Farnworth — nicknamed “the janitor” for the number of messes he’s had to clean up for the government — also reminded the Liberals of the recent words of their newest MLA, Elenore Sturko.
“We cannot arrest our way out of these problems,” was the way Sturko, a former RCMP officer, put it at an all-candidates meeting in her successful campaign for the Surrey South seat.
But Sturko pushed back Wednesday with greater confidence than is usually on display from a newcomer to the take-no-prisoners forum of question period.
“There’s a difference between what I say and mean, and the NDP,” she declared. “Nobody is more frustrated than police in this province because they’re catching criminals and the NDP are releasing them.”
Once on her feet, Sturko drew on her experience as a communications officer for the RCMP, to push back at Rankin, too.
The attorney general says he will meet with his federal counterpart, Justice Minister David Lametti, to complain about how Ottawa’s recent bail reforms make it harder to lock up repeat offenders here in B.C.
Sturko, drawing on some apt research by Liberal staffers, pointed out that Rankin supported those reforms when he was an NDP member of Parliament in Ottawa.
She quoted MP Rankin praising the federal government’s don’t-lock-em up approach to repeat offenders as “exemplary” and “a good thing.”
Rankin’s reversal on treatment of repeat offenders won’t surprise anyone familiar with his hypocrisy on the NDP government’s fee for access to information.
As a federal MP, Rankin, a longtime advocate of freedom of information, denounced the Harper government’s $5 application fee as “a tollgate on the public’s right to know.”
But as a B.C. cabinet minister last year, the ever-flexible Rankin went along with the Horgan government’s imposition of a $10 fee.
Though Rankin collected accolades over the years as one of the fathers of freedom of information legislation in B.C., he never had the courage to stand up in the legislature and explain his reversal on the issue of the fee.
Tracked him to his office by reporter Shannon Waters from B.C. Today, he offered a grudging and mostly self-serving rationalization.
“When I spoke at the federal level about that concern, I did not know the abuses that have happened in B.C.,” he told the reporter, without citing a single instance of the alleged abuse.
Rankin’s willingness to sacrifice his credibility on freedom of information did earn him a show of support from his NDP colleagues for his feeble handling of the catch-and-release accusation.
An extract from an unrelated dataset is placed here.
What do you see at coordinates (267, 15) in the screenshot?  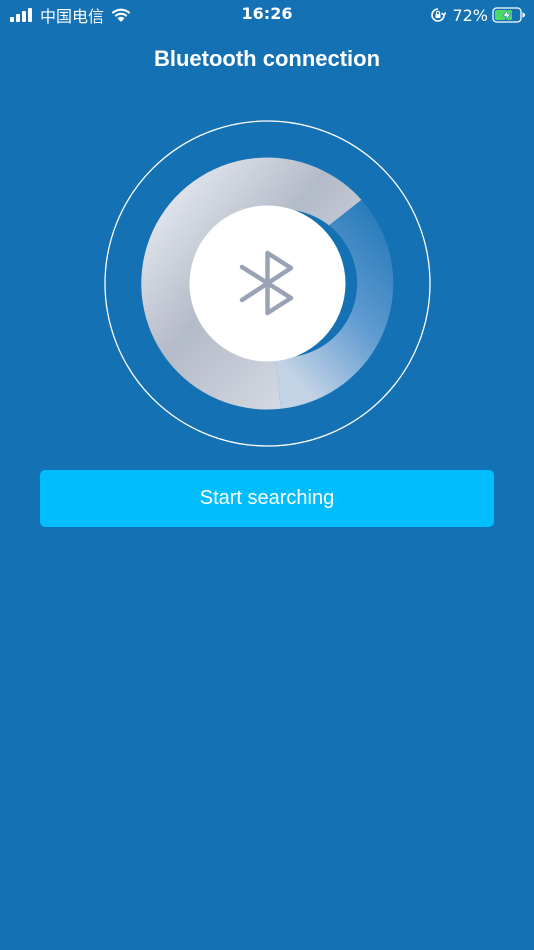 I see `status-bar: 中国电信 16:26 72%` at bounding box center [267, 15].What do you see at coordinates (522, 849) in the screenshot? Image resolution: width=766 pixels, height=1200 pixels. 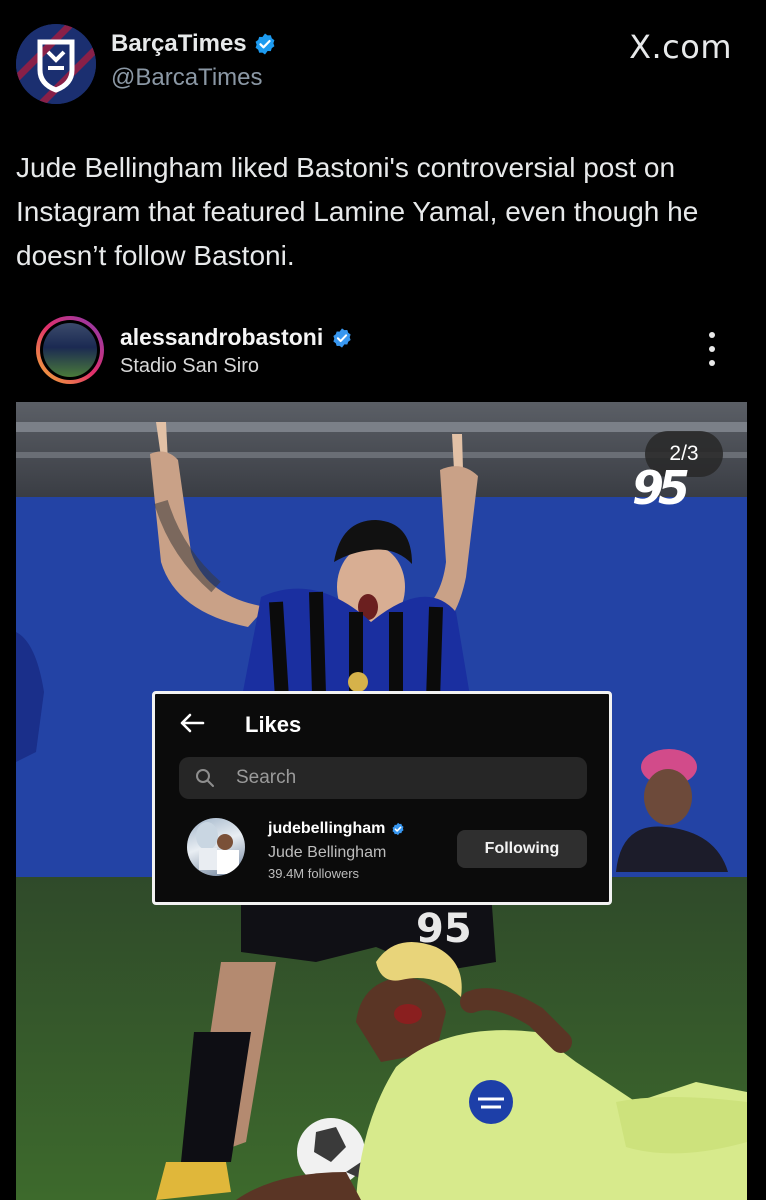 I see `following-button: Following` at bounding box center [522, 849].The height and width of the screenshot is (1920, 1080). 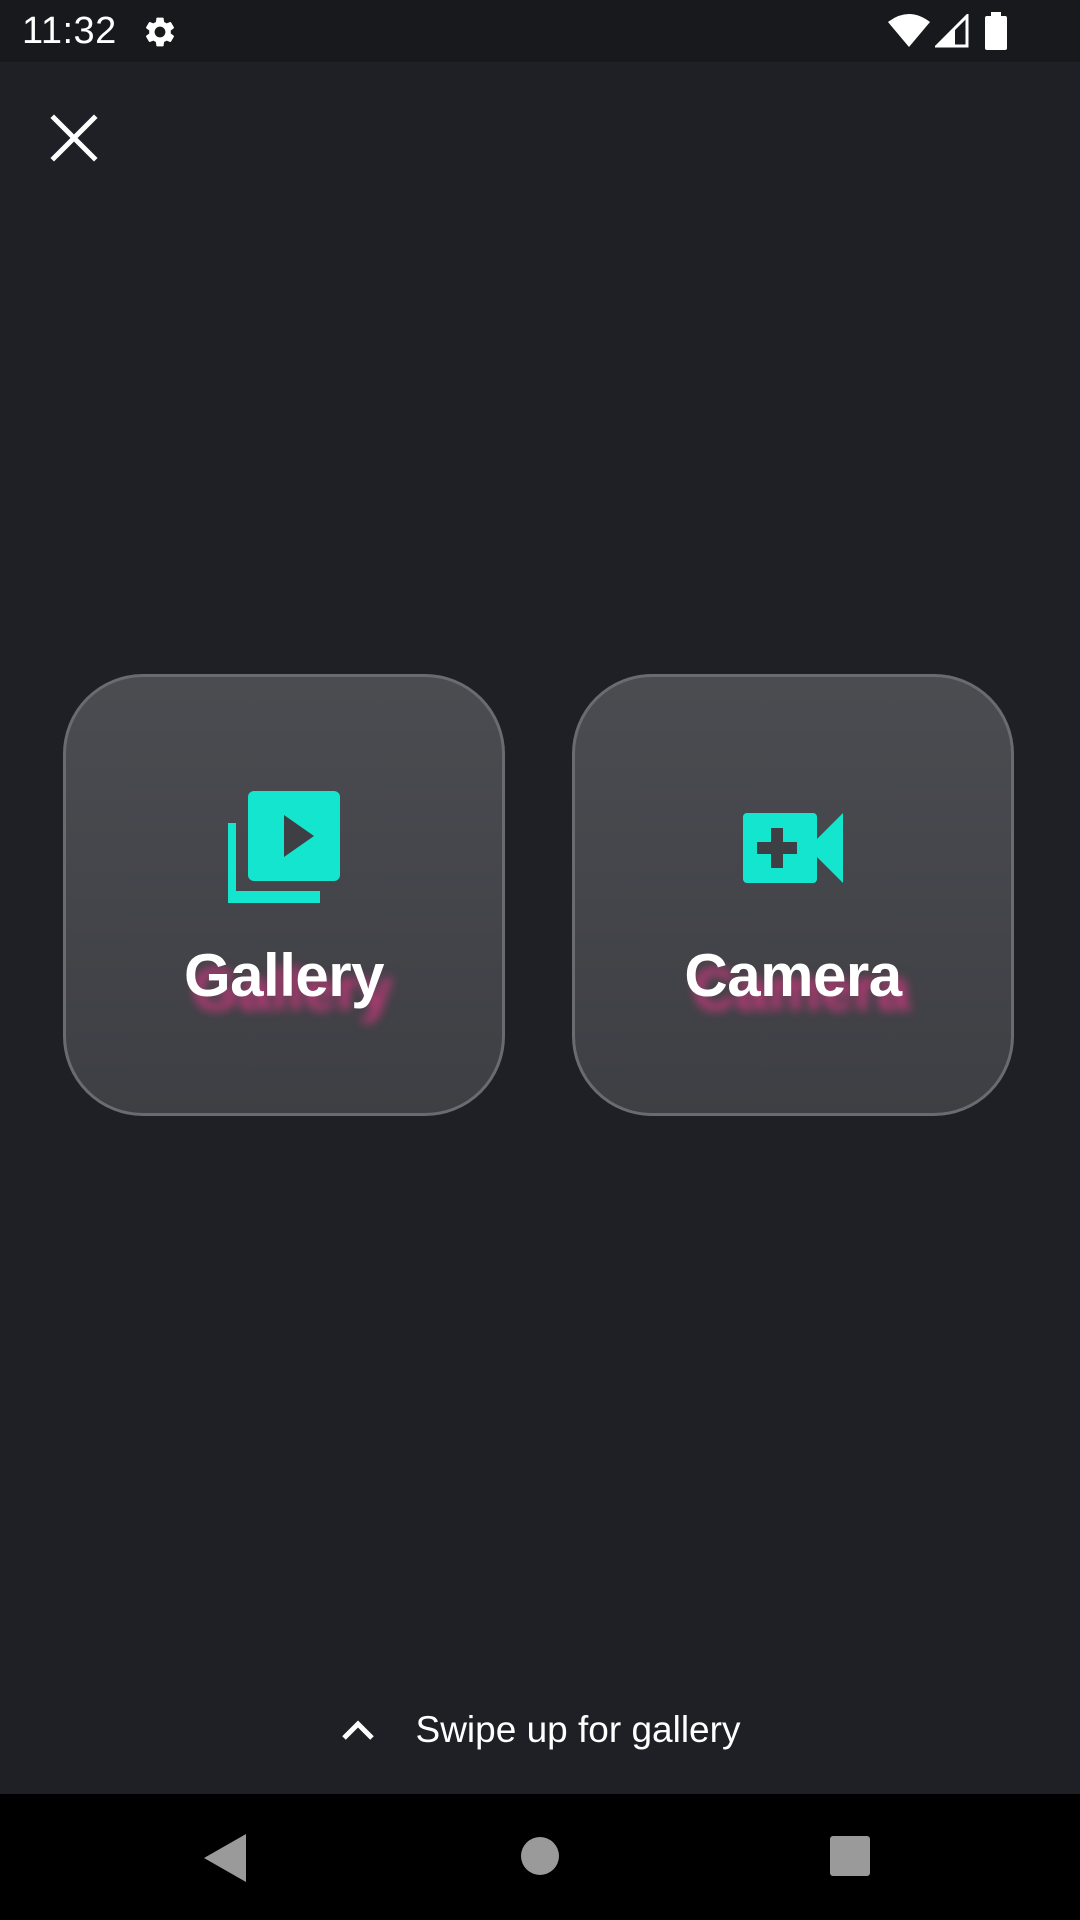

One legislature wag, with a long memory for cultural references, joked this week that Rankin’s performance reminded him of Hamilton Burger, the lawyer who always lost cases to TV’s Perry Mason.
Also coming to Rankin’s assistance this week was Premier John Horgan.
“I do take issue with the catch-and-release thing,” he told reporters. “That’s a bumper sticker. The B.C. Liberals are in the business of slogans.”
Horgan took issue with the media coverage of the catch-and-release issue as well.
“You all know that’s nonsense,” he told the assembled members of the press gallery.
“Yet that’s become part and parcel of the way we discuss this very important issue rather than burrowing down to the mental health issues, burrowing down to the challenges of past practice.
“Instead of just accepting a slogan we should dig a little deeper.
“I don’t want to piss any of you guys off because you still buy ink by the tonne,” he continued. “So, I’ll just leave it at that.”
It was an ungrateful complaint, coming from a populist politician who surfed his way into majority government on a wave of favourable media coverage, much of it earned.
But one couldn’t have asked for stronger evidence that the Liberals hit the New Democrats where it hurts with their catch-and-release simplification of the problem of repeat offenders.